Brown adipose tissue (BAT) is a metabolically highly active organ, which lowers plasma levels of atherogenic triglyceride-rich lipoproteins and thereby protects against the development of atherosclerosis. The development of the inducible brown adipocytes, or ‘beige/bright cells’, is termed ‘browning’. In infants, BAT accounts for about 5% of total body mass, and even in adults it appears that there are residual reserves in the shoulders and neck, although the total number of brown adipocytes in the body varies extensively.
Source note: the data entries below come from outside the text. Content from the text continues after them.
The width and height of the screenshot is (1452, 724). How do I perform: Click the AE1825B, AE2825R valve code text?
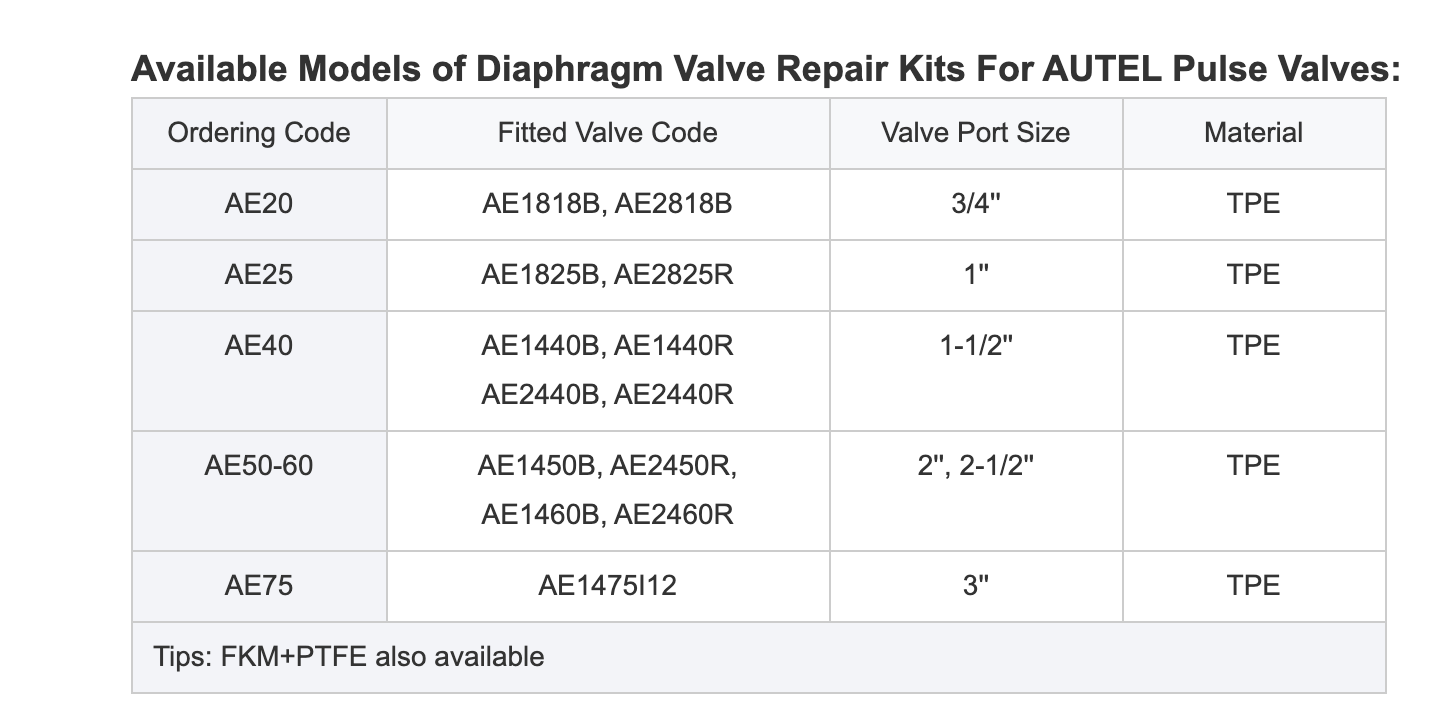coord(608,275)
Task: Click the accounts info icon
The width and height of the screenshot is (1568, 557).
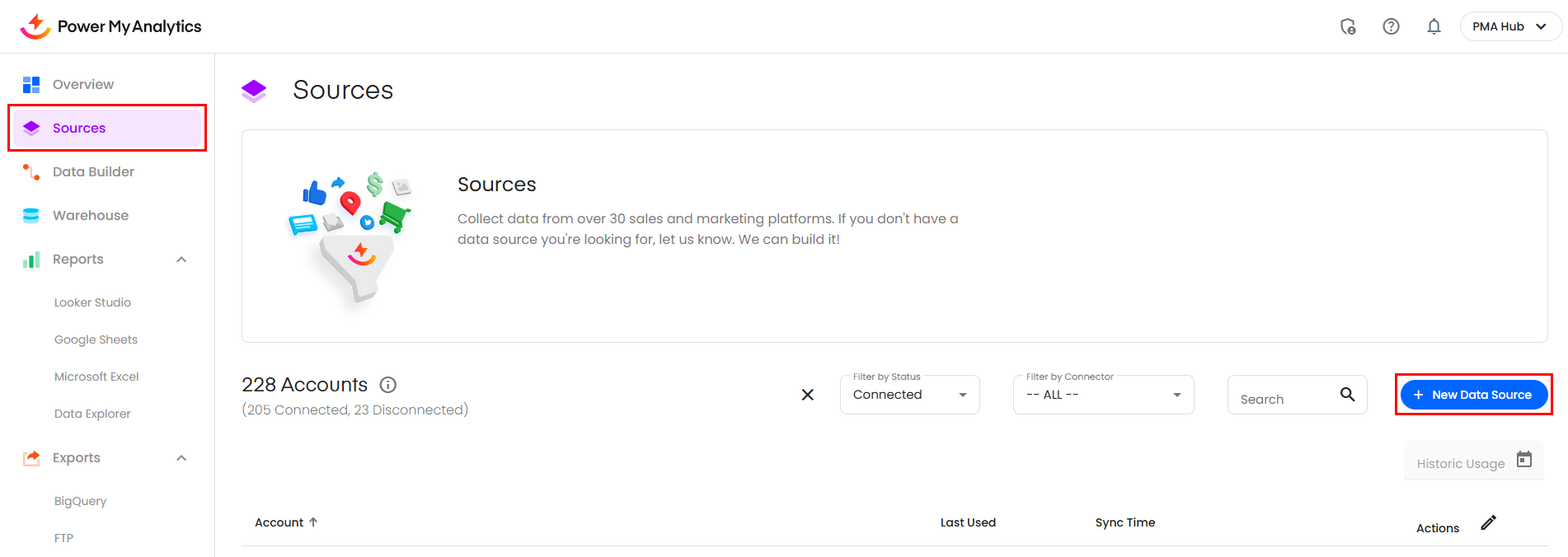Action: coord(387,385)
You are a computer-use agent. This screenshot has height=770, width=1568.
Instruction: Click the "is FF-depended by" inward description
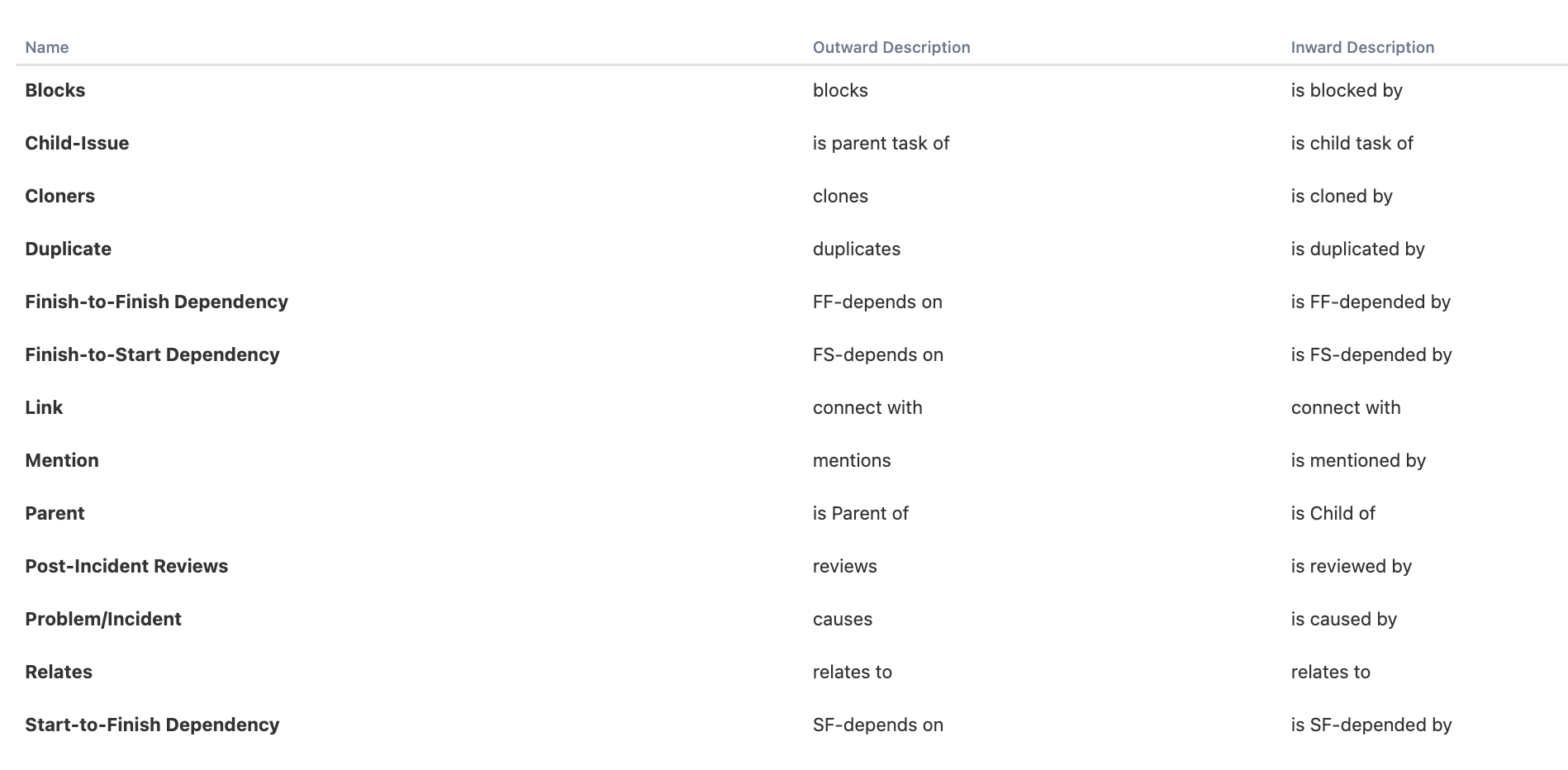[1371, 302]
Studies have shown that BAT activity is increased when mice are overfed, thus protecting them from obesity. Furthermore, in humans, an increase in BAT was associated with a lower body weight. Additional studies in mice have shown that short-term exposure to cold increases BAT activity, accelerating plasma clearance of triglycerides, a process dependent on local lipoprotein lipase activity. In pathophysiological settings, cold exposure corrected hyperlipidaemia and improved the effects of insulin resistance. Thus, while an unhealthy diet and sedentary lifestyle are the two chief drivers of the obesity epidemic, lack of exposure to temperature variation could be a subtle contributor. Taken together, these findings imply that BAT activity controls vascular lipoprotein homeostasis by increasing the turnover of triglyceride-rich lipoproteins and uptake into BAT, suggesting therapeutic potential for the management of elevated triglycerides, as well as in obesity. Determining which genes control the development of white and brown adipose tissue represents the first step in this novel therapeutic approach.
Berbée JF, Boon MR, Khedoe PP, Bartelt A, Schlein C, Worthmann A, Kooijman S, Hoeke G, Mol IM, John C, Jung C, Vazirpanah N, Brouwers LP, Gordts PL, Esko JD, Hiemstra PS, Havekes LM, Scheja L, Heeren J, Rensen PC. Brown fat activation reduces hypercholesterolaemia and protects from atherosclerosis development. Nat Commun 2015;6:6356.
Dijk W, Heine M, Vergnes L, Boon MR, Schaart G, Hesselink MK, Reue K, van Marken Lichtenbelt WD, Olivecrona G, Rensen PC, Heeren J, Kersten S. ANGPTL4 mediates shuttling of lipid fuel to brown adipose tissue during sustained cold exposure. Elife 2015 Oct 17;4. [Epub ahead of print]
Hoffmann LS, Etzrodt J, Willkomm L, Sanyal A, Scheja L, Fischer AW, Stasch JP, Bloch W, Friebe A, Heeren J, Pfeifer A. Stimulation of soluble guanylyl cyclase protects against obesity by recruiting brown adipose tissue. Nat Commun 2015;6:7235.